It doesn’t happen often. In fact, it’s only really happened one other time. But New York Giants RB Saquon Barkley mentioned that sitting out the 2023 NFL season is an option that he would consider. Las Vegas Raiders RB Josh Jacobs hinted that he is taking a stand for future running backs.
But could sitting out for a season spark change in the way RB contracts are handled? And would the two runners really be willing to walk away from $10.09 million in guaranteed money this season?
Rewinding the Tape: Le’Veon Bell’s Stand
We’ve seen this story play out once before. Le’Veon Bell sat out the entire 2018 NFL season. Bell refused to sign the franchise tag, and he and the Pittsburgh Steelers were unable to come to terms on an extension.
But while he set the precedent for high-caliber runners sitting out instead of playing on the tag, it backfired on the position. But it didn’t necessarily backfire on Bell. And he doesn’t regret the decision.
“Oh no, no. That never crossed my mind,” Bell said. “I feel like me sitting out, how I look at it is it helped me on the back end of my career. The year that I came back, last year, it felt like I was a rookie all over again. I was so excited to get back on the field, get my gatherings back. I don’t know, it kind of like reset my body. I feel like it’s going to help me for the end of my career, elongate my career.”
Bell’s holdout cost him an even bigger sum of money in 2018 than Jacobs and Barkley face today. With the salary cap exploding after the new TV rights deal, it’s further proof of how far the position has fallen from a valuation perspective. Bell’s tag was worth $14.544 million. That’s roughly a $4.5 million difference in the wrong direction.
Bell recouped that money. His next contract was worth $52 million over four seasons, but $27 million of that was guaranteed. Although Bell only spent two seasons with the New York Jets, he received all $27 million in those two seasons.
But his production fell off a cliff, and a lot has changed since 2018 in the NFL sphere pertaining to the position.
Could Saquon Barkley and Josh Jacobs Inspire Change?
The two runners have much to weigh before the season, and their respective teams need to figure out long-term compensation before July 17. If they don’t, they either must play on the tag or opt to sit out the season.

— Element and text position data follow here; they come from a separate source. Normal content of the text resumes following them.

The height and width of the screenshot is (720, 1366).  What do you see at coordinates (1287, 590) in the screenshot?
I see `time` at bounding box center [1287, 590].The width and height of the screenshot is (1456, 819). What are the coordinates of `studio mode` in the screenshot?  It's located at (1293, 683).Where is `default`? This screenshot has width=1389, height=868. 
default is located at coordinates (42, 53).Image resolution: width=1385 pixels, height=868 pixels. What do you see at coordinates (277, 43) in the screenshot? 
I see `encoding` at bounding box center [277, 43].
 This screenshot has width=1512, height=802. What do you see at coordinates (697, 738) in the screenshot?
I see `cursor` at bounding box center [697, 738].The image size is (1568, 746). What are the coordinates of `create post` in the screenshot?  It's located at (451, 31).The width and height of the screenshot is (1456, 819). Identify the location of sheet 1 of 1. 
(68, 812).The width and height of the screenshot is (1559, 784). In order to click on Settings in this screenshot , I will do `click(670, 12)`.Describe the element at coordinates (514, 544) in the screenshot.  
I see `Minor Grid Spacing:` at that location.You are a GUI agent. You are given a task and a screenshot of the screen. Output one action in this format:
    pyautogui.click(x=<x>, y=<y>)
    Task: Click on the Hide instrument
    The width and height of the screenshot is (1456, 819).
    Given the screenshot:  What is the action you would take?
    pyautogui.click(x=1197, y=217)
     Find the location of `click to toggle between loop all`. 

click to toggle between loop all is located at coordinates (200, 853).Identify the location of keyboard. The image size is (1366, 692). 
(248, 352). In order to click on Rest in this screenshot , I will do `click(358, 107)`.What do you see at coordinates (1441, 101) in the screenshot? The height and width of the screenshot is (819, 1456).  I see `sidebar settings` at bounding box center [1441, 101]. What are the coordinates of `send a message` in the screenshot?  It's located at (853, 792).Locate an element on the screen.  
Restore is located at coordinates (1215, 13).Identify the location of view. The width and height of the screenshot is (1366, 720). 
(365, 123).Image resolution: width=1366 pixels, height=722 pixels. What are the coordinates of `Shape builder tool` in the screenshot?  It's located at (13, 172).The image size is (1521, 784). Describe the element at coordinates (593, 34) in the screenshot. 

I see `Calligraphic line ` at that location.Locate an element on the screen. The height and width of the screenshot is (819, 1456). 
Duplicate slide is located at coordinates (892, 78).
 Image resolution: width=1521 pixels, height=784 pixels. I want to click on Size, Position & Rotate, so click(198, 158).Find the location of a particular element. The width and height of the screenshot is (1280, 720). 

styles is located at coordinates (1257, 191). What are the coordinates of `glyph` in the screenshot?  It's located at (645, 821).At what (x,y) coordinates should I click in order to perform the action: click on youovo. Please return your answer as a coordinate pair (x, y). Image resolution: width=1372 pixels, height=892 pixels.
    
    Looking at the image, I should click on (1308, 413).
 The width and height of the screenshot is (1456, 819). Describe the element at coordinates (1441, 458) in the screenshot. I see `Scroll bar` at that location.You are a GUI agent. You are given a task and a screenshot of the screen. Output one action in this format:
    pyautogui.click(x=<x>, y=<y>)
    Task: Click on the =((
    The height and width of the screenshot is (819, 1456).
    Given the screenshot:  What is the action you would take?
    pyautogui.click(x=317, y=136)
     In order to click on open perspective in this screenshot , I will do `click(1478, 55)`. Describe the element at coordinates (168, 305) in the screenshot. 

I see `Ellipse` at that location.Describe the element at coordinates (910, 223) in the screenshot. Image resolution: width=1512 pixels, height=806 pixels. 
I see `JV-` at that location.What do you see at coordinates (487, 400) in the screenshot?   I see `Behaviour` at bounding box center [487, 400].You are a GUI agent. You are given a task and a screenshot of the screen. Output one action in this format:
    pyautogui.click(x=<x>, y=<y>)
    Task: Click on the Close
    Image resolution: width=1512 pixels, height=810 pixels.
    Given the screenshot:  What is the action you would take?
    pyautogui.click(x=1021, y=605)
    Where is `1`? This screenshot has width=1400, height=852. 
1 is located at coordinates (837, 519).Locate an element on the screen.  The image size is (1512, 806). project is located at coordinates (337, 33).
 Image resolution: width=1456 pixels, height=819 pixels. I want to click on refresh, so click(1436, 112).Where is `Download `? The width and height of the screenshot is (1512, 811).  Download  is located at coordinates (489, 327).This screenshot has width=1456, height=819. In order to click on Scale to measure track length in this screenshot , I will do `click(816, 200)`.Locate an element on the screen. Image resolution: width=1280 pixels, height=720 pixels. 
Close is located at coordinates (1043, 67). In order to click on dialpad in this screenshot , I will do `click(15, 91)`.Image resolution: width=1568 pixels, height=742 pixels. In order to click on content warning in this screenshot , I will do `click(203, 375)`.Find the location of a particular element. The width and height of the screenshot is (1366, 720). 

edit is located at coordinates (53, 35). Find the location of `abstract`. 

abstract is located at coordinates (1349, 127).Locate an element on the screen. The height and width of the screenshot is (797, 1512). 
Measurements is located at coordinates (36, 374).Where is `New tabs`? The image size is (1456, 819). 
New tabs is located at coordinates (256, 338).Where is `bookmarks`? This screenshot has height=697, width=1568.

Jacobs and Barkley will never recoup the $10.09 million they would choose to forgo in 2023 if they sit out. However, the position is ruthless, and they could also tear a ligament in their knee in the third week and never make more than another $5 million for the rest of their career.
In the end, long-term financial security is the goal. Bell could have played on the tag in 2018, produced the way he did after signing his long-term deal, and never made the $27 million he did in New York. He also could have been injured on one of the likely 400 touches he would have received from the Steelers in 2018.
Many believe these players would be foolish to miss out on that guaranteed money. For Tony Pollard, that would make sense. He’s made shy of $4 million on his Round 4 rookie deal but will more than double that in 2023 on the tag.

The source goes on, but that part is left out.